The European Commission has, following the now well-known decision of the Court of Justice of the EU, i.e. Schrems II, which repealed the Privacy Shield, adopted new standard contractual clauses that can serve as a basis for the transfer of personal data to third countries. They entered into force on 27 June 2021.

In its decision to repeal the Privacy Shield, the Court of Justice (among others) emphasized the importance of respect for the rule of law and the possibility of access to legal recourse for individuals in such a third country, leading the EDPB (European Data Protection Board) to make comprehensive recommendations on how the entities transferring data to third countries are to ensure its security. The EDPB’s recommendations are exceptionally detailed and extremely (too?) strict for those who transfer data to third countries. In the light of the judgment and the recommendations, the “old” standard contractual clauses proved to be inappropriate, which led to the adoption of new ones by the European Commission on 4 June 2021.

The new standard contractual clauses (SCCs) are composed modularly, and allow the contracting parties to choose the appropriate parts of the clauses according to different situations and relationships. Among other things, they stipulate that the parties may choose the law of any EU Member State, under one condition – this law must allow for third party beneficiary rights. In the light of the latter, the parties of the SCCs must ascertain whether and which EU Member States allow such rights.
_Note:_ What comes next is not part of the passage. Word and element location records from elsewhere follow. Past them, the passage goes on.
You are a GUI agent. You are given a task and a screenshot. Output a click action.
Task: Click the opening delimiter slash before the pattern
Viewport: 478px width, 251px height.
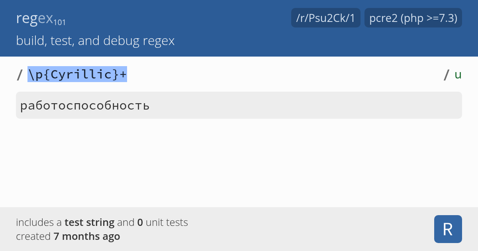point(19,75)
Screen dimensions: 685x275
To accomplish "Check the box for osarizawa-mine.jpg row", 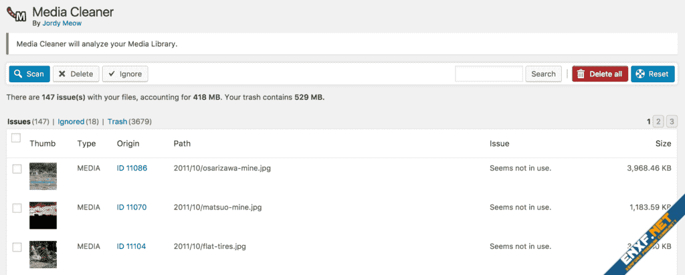I will coord(17,169).
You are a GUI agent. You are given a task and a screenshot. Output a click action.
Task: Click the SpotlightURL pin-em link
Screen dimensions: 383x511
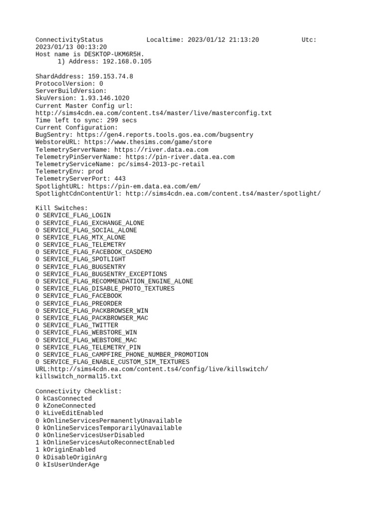tap(144, 186)
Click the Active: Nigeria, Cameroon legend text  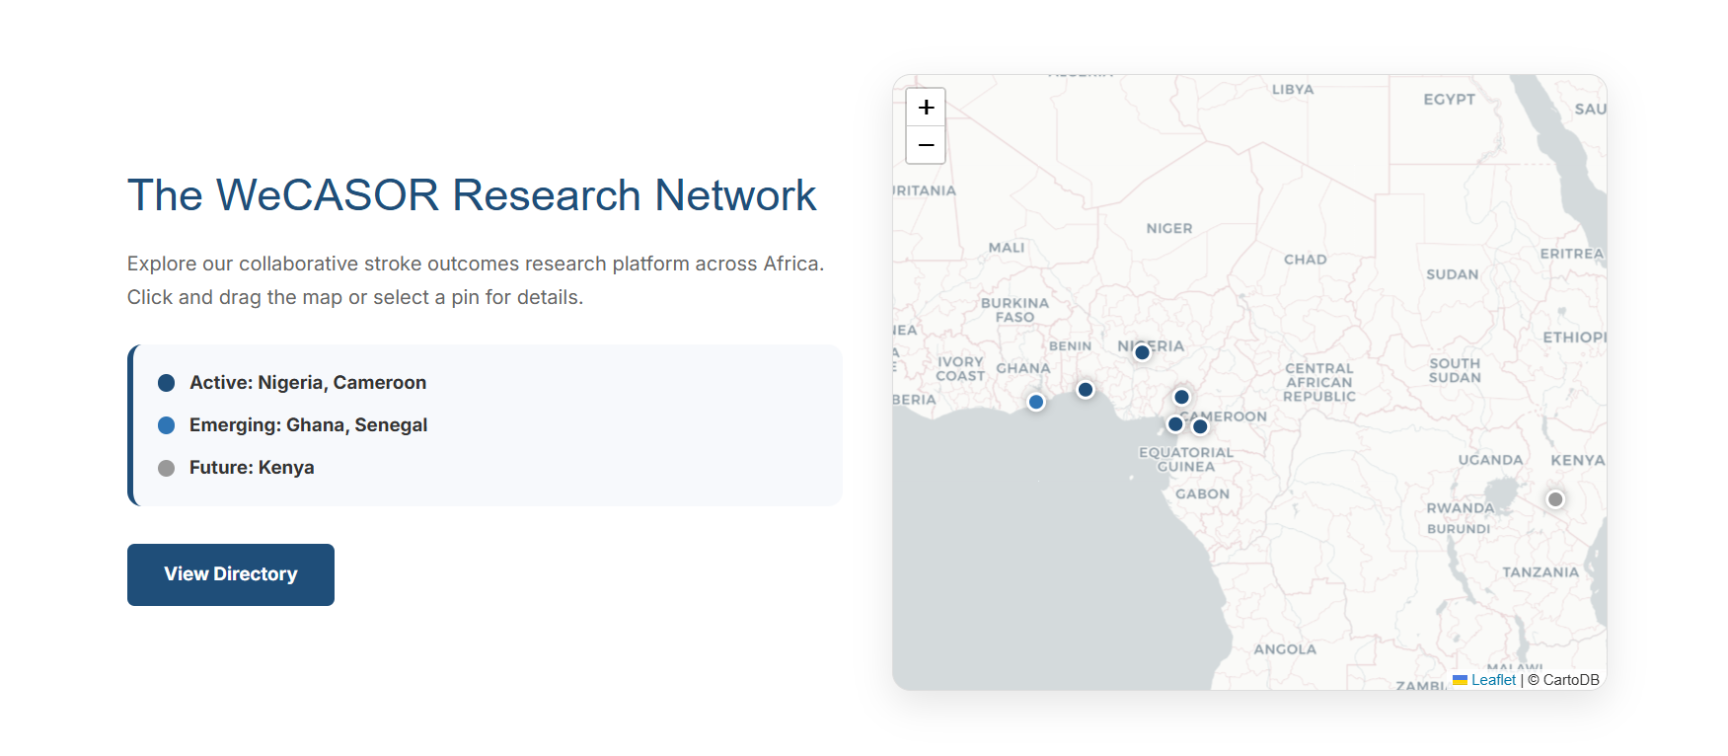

Slovenian law, more precisely the Code of Obligations, regulates contracts in favor of a third party in a special chapter. Pursuant to Article 126 of the Code of Obligations, the third party acquires his own and direct right against the debtor, unless otherwise agreed. It therefore enables third-party beneficiary rights, which the latter can exercise directly and (unless otherwise agreed) without restrictions, which means that the contracting parties can also choose Slovenian law as the law applicable to them under the new standard contractual clauses.

It is already possible to apply the standard contractual clauses in the new form, but it is also allowed to conclude the old standard contractual clauses until 27 September 2021. A longer transitional period is foreseen (until 27 December 2022), after which it will be necessary to move to new standard contractual clauses – from this date all contracts will have to be adjusted to these new clauses and the use of “old” ones will no longer be a valid legal basis for transfer of personal data to third countries.